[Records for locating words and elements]
— Begin —

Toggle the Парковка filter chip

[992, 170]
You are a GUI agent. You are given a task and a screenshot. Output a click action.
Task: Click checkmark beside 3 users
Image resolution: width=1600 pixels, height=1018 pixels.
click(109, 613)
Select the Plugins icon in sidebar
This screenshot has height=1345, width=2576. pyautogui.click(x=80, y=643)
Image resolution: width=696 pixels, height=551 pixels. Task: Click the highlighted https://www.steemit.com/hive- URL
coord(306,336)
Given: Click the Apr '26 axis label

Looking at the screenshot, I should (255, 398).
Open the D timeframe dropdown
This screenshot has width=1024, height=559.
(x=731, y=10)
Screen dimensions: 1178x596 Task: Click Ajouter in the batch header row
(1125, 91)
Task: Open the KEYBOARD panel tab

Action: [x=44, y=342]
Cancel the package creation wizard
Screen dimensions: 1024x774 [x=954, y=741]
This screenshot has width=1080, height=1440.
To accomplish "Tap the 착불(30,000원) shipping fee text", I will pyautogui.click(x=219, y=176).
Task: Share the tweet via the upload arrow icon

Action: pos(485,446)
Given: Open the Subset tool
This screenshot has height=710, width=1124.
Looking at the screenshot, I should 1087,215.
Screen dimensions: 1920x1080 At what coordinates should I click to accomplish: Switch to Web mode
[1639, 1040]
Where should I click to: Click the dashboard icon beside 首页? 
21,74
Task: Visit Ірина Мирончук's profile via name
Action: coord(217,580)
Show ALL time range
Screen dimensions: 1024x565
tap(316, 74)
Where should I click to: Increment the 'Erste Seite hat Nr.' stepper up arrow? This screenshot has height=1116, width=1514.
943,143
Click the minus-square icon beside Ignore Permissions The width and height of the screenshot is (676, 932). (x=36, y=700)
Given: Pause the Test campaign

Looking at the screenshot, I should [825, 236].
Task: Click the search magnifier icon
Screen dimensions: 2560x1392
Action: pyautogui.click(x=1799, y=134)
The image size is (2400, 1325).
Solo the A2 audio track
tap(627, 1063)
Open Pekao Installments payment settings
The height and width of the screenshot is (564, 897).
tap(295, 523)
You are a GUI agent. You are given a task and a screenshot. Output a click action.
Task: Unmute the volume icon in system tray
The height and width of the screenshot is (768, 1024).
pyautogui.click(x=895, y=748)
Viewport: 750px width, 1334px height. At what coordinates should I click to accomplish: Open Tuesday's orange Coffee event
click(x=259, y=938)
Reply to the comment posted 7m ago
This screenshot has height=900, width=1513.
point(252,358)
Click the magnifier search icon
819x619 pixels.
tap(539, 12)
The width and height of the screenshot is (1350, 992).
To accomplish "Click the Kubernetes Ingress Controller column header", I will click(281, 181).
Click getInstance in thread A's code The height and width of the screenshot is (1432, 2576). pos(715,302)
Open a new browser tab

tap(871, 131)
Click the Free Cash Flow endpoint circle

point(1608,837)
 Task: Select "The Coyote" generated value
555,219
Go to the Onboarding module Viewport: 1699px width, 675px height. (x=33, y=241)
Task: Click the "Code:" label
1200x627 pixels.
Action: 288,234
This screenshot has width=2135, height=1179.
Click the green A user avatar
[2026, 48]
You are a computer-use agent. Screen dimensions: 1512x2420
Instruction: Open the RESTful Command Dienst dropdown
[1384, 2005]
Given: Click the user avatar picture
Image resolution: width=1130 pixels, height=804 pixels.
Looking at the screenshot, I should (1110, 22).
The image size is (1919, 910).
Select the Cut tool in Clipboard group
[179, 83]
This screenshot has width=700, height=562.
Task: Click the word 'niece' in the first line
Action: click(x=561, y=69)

— End —

**Exercise directions:** Please copy out all of the data above, word for word and line for line.

**Answer for this exercise:**
Toggle the Парковка filter chip

[992, 170]
You are a GUI agent. You are given a task and a screenshot. Output a click action.
Task: Click checkmark beside 3 users
Image resolution: width=1600 pixels, height=1018 pixels.
click(109, 613)
Select the Plugins icon in sidebar
This screenshot has height=1345, width=2576. pyautogui.click(x=80, y=643)
Image resolution: width=696 pixels, height=551 pixels. Task: Click the highlighted https://www.steemit.com/hive- URL
coord(306,336)
Given: Click the Apr '26 axis label

Looking at the screenshot, I should (255, 398).
Open the D timeframe dropdown
This screenshot has width=1024, height=559.
(x=731, y=10)
Screen dimensions: 1178x596 Task: Click Ajouter in the batch header row
(1125, 91)
Task: Open the KEYBOARD panel tab

Action: [x=44, y=342]
Cancel the package creation wizard
Screen dimensions: 1024x774 [x=954, y=741]
This screenshot has width=1080, height=1440.
To accomplish "Tap the 착불(30,000원) shipping fee text", I will pyautogui.click(x=219, y=176).
Task: Share the tweet via the upload arrow icon

Action: pos(485,446)
Given: Open the Subset tool
This screenshot has height=710, width=1124.
Looking at the screenshot, I should 1087,215.
Screen dimensions: 1920x1080 At what coordinates should I click to accomplish: Switch to Web mode
[1639, 1040]
Where should I click to: Click the dashboard icon beside 首页? 
21,74
Task: Visit Ірина Мирончук's profile via name
Action: coord(217,580)
Show ALL time range
Screen dimensions: 1024x565
tap(316, 74)
Where should I click to: Increment the 'Erste Seite hat Nr.' stepper up arrow? This screenshot has height=1116, width=1514.
943,143
Click the minus-square icon beside Ignore Permissions The width and height of the screenshot is (676, 932). (x=36, y=700)
Given: Pause the Test campaign

Looking at the screenshot, I should [825, 236].
Task: Click the search magnifier icon
Screen dimensions: 2560x1392
Action: pyautogui.click(x=1799, y=134)
The image size is (2400, 1325).
Solo the A2 audio track
tap(627, 1063)
Open Pekao Installments payment settings
The height and width of the screenshot is (564, 897).
tap(295, 523)
You are a GUI agent. You are given a task and a screenshot. Output a click action.
Task: Unmute the volume icon in system tray
The height and width of the screenshot is (768, 1024).
pyautogui.click(x=895, y=748)
Viewport: 750px width, 1334px height. At what coordinates should I click to accomplish: Open Tuesday's orange Coffee event
click(x=259, y=938)
Reply to the comment posted 7m ago
This screenshot has height=900, width=1513.
point(252,358)
Click the magnifier search icon
819x619 pixels.
tap(539, 12)
The width and height of the screenshot is (1350, 992).
To accomplish "Click the Kubernetes Ingress Controller column header", I will click(281, 181).
Click getInstance in thread A's code The height and width of the screenshot is (1432, 2576). pos(715,302)
Open a new browser tab

tap(871, 131)
Click the Free Cash Flow endpoint circle

point(1608,837)
 Task: Select "The Coyote" generated value
555,219
Go to the Onboarding module Viewport: 1699px width, 675px height. (x=33, y=241)
Task: Click the "Code:" label
1200x627 pixels.
Action: 288,234
This screenshot has width=2135, height=1179.
Click the green A user avatar
[2026, 48]
You are a computer-use agent. Screen dimensions: 1512x2420
Instruction: Open the RESTful Command Dienst dropdown
[1384, 2005]
Given: Click the user avatar picture
Image resolution: width=1130 pixels, height=804 pixels.
Looking at the screenshot, I should (1110, 22).
The image size is (1919, 910).
Select the Cut tool in Clipboard group
[179, 83]
This screenshot has width=700, height=562.
Task: Click the word 'niece' in the first line
Action: click(x=561, y=69)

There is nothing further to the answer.